"Nous devons dépasser le dogme du temps de travail"
Dans de nombreuses entreprises, le travail à temps partiel est encore considéré comme un "frein à la carrière", voire un "tueur de carrière" - pour les femmes comme pour les hommes. Et cela est particulièrement vrai pour les postes de direction. Pourtant, le travail à temps partiel recèle un grand potentiel, surtout si l'on considère la menace de pénurie de main-d'œuvre qualifiée. Matthias Mölleney parle du changement de paradigme nécessaire à cet effet.
"Il y a cependant un groupe de travailleurs qui est encore plus discriminé : Les hommes qui veulent travailler à temps partiel".
Après des années d'expérience de direction chez Swissair et dans d'autres groupes internationaux, Matthias Mölleney s'est mis à son compte en 2006 avec sa femme Regine. Aujourd'hui, il est conseiller en entreprise, professeur et, entre autres, président de la ZGP Zürcher Gesellschaft für Personalmanagement. Dans cette interview, il se prononce résolument en faveur d'un changement culturel dans le monde de l'entreprise - notamment en augmentant le travail à temps partiel dans les postes de direction.

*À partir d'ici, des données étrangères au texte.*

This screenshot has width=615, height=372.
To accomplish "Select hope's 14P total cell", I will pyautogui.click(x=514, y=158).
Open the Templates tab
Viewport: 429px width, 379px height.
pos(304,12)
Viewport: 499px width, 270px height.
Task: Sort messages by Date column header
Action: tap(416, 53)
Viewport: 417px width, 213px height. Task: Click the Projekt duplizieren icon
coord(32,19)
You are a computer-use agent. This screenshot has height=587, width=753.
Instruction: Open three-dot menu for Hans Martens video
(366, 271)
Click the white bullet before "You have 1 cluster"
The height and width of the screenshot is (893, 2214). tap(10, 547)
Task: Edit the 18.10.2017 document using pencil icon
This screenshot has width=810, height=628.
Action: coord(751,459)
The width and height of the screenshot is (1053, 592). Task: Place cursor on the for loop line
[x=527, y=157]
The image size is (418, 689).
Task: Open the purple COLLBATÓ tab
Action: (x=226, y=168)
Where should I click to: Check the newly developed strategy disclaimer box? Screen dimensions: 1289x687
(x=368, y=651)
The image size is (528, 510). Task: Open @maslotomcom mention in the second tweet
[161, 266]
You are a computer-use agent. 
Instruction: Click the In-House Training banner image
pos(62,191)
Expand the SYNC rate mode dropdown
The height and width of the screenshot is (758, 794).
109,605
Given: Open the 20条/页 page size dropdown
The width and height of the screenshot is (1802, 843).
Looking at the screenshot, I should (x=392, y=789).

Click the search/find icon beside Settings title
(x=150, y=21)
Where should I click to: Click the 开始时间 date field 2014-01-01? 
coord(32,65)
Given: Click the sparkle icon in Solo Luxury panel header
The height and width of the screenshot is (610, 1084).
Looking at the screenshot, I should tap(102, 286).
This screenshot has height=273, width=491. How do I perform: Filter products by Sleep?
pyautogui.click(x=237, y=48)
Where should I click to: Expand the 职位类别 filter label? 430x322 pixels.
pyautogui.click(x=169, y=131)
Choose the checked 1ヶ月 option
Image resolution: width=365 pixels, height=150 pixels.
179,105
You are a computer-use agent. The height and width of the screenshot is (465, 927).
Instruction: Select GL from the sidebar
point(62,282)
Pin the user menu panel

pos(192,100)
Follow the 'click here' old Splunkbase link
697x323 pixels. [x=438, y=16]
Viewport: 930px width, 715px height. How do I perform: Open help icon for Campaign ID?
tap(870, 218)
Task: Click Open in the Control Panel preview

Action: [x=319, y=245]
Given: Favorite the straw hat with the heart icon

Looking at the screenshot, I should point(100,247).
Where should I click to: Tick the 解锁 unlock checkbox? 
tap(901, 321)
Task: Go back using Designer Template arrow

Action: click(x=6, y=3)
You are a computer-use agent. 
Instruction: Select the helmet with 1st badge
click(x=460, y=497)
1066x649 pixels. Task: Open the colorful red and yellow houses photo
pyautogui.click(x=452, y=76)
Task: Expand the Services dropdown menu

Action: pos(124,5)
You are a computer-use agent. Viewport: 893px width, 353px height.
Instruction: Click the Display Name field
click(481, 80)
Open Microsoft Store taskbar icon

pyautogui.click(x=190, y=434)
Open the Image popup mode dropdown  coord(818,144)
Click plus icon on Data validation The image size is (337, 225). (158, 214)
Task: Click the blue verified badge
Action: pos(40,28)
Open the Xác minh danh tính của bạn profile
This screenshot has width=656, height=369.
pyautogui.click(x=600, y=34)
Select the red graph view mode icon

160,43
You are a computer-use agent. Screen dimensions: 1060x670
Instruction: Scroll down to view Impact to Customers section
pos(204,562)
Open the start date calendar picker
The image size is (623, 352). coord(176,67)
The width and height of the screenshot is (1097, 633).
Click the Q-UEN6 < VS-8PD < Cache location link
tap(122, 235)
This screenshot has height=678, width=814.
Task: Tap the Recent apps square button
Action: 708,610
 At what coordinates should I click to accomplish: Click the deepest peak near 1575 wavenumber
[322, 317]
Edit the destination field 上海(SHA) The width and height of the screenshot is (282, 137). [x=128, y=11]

Monsieur Mölleney, le travail à temps partiel est en constante augmentation en Suisse. Toutefois, lorsqu'il s'agit de postes de direction, le scepticisme prévaut encore. Comment évaluez-vous le potentiel ?
Cela aussi viendra, j'en suis sûr. Mais nous devons d'abord nous pencher sur la notion de "temps partiel". En effet, le terme "temps partiel" évoque toujours quelque chose d'inférieur, comme si l'on ne s'investissait pas pleinement. À tel point que les contrats de travail mentionnent certes le temps de travail, mais ne mentionnent généralement pas les objectifs du travail. Nous devons surmonter ce dogme du temps de travail.
Comment vous imaginez-vous cela ? Le temps n'est-il pas central dans l'organisation du travail ?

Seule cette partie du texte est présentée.